Lorraine, I am concerned with end-of-life behaviour by professionals, especially when the patient is at home - that is rather different from the situation of many people who are vulnerable or 'being cared for in some way'.

'Elderly' and 'dying' can be descriptively accurate in some cases, and in particular failing to use 'dying' as a descriptor of a person who is dying, introduces a huge amount of confusion - getting everyone to understand terms such as 'unexpected death' and how that is currently being wrongly used (because it is often interpreted incorrectly) within Verification of Death protocols, is a major aim of mine.

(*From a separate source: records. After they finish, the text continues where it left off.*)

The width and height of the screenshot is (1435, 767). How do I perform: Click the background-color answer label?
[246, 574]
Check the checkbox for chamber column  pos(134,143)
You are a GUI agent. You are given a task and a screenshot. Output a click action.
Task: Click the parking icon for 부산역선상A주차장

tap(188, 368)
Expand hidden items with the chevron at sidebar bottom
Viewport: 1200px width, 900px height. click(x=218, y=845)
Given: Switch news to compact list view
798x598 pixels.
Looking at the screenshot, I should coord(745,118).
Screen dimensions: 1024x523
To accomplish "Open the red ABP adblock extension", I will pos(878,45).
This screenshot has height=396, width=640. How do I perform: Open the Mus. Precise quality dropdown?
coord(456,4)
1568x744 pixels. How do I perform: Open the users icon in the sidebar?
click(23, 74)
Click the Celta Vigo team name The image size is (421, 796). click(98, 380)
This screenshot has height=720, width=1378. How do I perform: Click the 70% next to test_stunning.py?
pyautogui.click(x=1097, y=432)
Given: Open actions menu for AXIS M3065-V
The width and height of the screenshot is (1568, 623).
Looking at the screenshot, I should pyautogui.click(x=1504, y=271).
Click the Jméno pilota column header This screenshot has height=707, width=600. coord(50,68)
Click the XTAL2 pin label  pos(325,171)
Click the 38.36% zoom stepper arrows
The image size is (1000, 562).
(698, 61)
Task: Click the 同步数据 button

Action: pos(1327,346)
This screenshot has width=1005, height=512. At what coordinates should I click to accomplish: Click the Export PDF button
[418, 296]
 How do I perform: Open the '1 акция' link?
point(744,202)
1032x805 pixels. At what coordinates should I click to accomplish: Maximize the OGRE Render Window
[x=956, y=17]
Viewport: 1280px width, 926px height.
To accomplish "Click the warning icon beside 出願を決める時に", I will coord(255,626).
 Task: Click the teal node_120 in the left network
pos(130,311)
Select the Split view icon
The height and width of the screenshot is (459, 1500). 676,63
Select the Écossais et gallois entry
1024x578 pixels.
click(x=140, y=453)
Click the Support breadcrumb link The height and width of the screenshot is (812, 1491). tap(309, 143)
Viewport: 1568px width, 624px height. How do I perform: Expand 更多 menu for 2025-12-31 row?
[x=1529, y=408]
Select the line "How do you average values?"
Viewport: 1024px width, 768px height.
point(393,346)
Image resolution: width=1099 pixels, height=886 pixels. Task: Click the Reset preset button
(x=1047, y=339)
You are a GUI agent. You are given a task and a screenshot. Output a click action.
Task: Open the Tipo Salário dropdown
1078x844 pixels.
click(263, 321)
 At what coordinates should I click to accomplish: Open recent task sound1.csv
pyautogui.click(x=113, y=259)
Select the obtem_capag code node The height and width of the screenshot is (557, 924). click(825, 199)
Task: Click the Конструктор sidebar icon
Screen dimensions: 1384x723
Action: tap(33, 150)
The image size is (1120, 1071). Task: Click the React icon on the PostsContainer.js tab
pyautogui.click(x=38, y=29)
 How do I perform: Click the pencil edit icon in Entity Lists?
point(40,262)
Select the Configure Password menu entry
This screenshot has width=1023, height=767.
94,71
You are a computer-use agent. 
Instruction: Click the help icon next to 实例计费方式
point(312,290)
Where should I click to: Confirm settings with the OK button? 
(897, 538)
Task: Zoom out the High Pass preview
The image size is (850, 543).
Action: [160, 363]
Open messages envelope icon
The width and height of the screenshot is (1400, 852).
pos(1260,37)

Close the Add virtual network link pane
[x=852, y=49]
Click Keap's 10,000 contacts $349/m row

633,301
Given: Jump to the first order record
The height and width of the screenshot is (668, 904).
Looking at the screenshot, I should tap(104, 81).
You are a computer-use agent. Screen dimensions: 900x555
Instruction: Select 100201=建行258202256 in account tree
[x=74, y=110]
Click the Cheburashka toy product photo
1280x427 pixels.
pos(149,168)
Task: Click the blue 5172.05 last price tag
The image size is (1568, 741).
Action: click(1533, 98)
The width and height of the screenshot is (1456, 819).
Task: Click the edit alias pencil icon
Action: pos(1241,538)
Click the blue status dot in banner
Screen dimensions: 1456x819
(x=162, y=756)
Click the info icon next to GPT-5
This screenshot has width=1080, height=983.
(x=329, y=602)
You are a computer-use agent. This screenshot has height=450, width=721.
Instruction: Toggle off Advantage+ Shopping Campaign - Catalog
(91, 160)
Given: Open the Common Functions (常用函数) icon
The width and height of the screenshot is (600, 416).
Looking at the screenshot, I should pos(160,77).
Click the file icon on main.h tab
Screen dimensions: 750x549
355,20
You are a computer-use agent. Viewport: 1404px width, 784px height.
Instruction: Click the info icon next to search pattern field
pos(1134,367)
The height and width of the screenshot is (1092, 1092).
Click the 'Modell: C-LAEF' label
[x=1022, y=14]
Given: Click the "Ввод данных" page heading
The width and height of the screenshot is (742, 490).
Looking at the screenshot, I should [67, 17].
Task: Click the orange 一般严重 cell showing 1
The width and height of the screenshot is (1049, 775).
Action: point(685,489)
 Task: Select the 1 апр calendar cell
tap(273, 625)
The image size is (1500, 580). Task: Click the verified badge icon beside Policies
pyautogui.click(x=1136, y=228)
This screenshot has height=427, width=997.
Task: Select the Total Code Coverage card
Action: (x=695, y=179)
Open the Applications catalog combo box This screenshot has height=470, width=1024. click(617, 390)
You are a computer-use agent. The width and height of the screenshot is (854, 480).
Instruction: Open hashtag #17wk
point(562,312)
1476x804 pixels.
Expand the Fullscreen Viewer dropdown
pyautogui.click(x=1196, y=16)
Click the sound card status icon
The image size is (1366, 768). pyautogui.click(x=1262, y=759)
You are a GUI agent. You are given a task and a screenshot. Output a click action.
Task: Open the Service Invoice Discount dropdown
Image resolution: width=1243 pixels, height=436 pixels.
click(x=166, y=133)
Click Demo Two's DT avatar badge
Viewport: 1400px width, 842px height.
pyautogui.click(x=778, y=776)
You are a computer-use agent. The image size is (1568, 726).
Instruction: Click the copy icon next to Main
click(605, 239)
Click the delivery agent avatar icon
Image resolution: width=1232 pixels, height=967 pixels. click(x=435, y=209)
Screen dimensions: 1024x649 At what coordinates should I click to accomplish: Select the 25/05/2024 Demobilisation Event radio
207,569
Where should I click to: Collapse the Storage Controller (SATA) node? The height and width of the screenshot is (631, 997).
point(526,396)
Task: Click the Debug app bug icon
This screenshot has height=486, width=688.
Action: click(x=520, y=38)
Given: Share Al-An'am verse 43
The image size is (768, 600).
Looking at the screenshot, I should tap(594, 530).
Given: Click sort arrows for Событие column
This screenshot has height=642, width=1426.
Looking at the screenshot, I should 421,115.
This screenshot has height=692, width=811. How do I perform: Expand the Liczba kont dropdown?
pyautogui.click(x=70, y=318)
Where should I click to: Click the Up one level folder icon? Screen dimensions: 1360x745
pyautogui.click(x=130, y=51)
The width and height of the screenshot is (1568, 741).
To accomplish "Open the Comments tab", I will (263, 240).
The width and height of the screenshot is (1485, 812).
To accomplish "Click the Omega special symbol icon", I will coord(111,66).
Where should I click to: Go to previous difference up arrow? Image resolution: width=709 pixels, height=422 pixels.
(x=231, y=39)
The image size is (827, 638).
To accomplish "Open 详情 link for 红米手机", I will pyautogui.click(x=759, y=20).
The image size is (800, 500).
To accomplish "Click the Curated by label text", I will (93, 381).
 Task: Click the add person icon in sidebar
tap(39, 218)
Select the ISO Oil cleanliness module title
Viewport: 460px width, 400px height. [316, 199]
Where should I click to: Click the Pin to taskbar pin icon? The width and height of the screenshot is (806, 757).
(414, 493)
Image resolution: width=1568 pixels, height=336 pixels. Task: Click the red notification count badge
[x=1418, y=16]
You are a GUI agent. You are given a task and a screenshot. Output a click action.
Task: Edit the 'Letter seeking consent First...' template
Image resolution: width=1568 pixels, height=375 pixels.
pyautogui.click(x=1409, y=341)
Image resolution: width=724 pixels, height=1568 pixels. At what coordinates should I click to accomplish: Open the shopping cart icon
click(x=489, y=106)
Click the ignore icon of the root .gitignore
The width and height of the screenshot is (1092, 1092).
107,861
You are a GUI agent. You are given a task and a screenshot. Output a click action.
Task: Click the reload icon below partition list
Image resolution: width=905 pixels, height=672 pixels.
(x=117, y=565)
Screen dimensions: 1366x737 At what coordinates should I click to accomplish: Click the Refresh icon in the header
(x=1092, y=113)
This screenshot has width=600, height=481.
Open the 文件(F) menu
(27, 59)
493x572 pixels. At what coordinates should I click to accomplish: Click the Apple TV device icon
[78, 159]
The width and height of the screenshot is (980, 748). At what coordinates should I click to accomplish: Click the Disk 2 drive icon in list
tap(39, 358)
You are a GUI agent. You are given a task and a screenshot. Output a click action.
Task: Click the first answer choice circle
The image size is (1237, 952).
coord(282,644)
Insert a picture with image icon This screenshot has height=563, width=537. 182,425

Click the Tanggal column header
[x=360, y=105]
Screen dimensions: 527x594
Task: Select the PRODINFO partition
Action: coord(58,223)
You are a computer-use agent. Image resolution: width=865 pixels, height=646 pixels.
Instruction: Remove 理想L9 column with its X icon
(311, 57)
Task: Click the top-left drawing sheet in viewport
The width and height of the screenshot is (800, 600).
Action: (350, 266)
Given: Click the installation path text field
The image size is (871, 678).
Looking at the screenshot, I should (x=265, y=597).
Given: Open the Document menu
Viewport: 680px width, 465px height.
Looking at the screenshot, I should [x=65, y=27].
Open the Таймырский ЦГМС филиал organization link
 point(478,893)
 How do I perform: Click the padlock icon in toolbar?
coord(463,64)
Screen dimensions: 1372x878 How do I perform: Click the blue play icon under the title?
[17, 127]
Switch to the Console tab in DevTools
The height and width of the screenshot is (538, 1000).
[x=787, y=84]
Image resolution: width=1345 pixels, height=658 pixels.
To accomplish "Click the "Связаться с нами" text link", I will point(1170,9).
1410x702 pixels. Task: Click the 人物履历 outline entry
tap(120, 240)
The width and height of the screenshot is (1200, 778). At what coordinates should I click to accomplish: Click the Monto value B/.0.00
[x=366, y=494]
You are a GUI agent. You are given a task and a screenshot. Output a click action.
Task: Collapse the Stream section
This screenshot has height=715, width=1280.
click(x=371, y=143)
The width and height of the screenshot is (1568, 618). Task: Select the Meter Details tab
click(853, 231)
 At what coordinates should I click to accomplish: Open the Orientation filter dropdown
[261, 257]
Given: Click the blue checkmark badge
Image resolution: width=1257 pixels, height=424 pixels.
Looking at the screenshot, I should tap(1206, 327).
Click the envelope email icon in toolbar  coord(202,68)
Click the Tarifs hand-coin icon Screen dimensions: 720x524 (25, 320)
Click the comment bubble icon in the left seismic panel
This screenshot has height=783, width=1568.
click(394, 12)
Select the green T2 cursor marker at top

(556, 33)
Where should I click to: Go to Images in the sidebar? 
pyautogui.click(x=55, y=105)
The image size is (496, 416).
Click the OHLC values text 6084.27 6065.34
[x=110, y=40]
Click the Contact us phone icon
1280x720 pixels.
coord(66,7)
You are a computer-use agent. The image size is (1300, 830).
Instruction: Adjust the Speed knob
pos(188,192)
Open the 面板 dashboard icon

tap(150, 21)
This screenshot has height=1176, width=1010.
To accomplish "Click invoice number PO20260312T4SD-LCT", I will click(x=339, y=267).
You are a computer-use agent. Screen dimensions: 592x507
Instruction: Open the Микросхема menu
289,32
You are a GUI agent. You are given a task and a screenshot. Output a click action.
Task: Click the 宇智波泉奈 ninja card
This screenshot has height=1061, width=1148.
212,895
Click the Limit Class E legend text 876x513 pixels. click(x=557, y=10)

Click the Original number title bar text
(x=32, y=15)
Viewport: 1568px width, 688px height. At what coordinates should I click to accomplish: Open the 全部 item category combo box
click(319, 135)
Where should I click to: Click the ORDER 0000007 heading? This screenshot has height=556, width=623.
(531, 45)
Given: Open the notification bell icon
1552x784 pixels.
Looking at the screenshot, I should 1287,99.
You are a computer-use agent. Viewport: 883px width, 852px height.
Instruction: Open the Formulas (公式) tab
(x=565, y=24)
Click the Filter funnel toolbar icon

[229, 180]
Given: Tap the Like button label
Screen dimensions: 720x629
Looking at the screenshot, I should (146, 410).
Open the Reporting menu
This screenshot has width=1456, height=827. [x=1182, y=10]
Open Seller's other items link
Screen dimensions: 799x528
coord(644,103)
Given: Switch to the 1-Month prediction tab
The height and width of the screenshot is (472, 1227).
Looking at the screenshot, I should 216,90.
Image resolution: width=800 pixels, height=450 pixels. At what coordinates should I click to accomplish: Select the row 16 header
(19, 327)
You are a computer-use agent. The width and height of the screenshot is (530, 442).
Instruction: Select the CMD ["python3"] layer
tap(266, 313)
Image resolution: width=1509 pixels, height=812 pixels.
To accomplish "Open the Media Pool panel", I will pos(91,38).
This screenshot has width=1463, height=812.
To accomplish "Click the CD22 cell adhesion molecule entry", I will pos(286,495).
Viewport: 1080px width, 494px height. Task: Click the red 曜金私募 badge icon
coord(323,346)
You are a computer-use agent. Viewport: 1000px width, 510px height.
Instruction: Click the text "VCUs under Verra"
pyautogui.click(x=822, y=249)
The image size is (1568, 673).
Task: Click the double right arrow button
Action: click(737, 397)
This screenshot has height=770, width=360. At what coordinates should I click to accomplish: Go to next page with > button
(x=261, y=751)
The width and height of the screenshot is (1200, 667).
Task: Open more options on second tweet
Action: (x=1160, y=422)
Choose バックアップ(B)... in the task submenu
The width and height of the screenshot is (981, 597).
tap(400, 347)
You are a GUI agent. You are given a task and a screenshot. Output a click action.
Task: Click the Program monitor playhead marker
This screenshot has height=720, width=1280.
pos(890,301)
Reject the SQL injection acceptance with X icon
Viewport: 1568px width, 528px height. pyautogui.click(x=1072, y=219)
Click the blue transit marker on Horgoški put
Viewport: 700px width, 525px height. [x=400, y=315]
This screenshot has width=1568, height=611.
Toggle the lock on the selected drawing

The problem with many less critical terms, is that different individuals will object to different forms of address - asking people what they would like to be called at the start, would resolve most of those issues (I'm not saying that 'staff behaving differently because someone has been 'labelled as elderly' isn't a problem, because I think it is - but that isn't the same as an individual him/herself not being bothered by being described as elderly, if the person is elderly).

I have a particular objection to phrases like 'DNACPR decisions finally rest with doctors' and 'DNACPR is a clinical decision' because they are legally wrong, and I have a problem with the interpretation of the word 'clinical' - so I agree about 'problems with words'. I also have a problem with 'palliative', and several other terms/phrases.

But in this post, I think Donna was making an entirely different point - and Donna seems to have been doing that, because she agrees with me, I think, in her post at 18:40.

Donna, I think there was something in the just-published CQC report, along those lines (I'm not 100% sure) - I think there was a relative who said soemthing like 'My dad invariably told the staff they had behaved well, but he told me they were not very caring, didn't come when he needed them, etc'.

Perhaps if we Brits were a bit more 'Latin' in temperament, some of these issues would come to the forefront more strongly ? The combination of patients being unwell and perhaps feeling vulnerable, and reservation and politeness, probably impedes feedback to nurses, etc !

mike stone 25/11/12

Further to my post after Lorraine's comments, one crucial aspec tof life in general and some aspects of healthcare in particular, is that unless everyone openly talks to each other, and honestly 'says what I'm thinking', it is almost impossible to understand other people's perspectives.

Within the NHS, when often staff are following procedures and protocols that were written by professionals, this directly leads to behaviours that are 'biased against the amateurs' - it is not the same thing being a relative, and trying to think like a relative, for example: however honestly one attempts to 'put myself in his shoes', the more his role and your own role differ, the less well you properly understand the other person's perspective. This gets trickier when professioanls are following 'rules' and people such as relatives are following 'instinct' - it is all quite complex.

It is similar to those clinicians who, never having personally had a bad attack of flu, seem to suggest that the flu 'is like a bad cold' - they change their mind, once they have had a bad attack of flu themself !

Old forum user 30/11/12

I love the poem. It doesn't upset me at all, it's blunt and straight to the point. Being quite young myself (19) I can say that I agree. The young of today. the society of today - is crazy! Absolutely! Children of today don't know how easy they have it, they don't know the meaning of respect. Yes - It's not all of the generation, but it is a majority.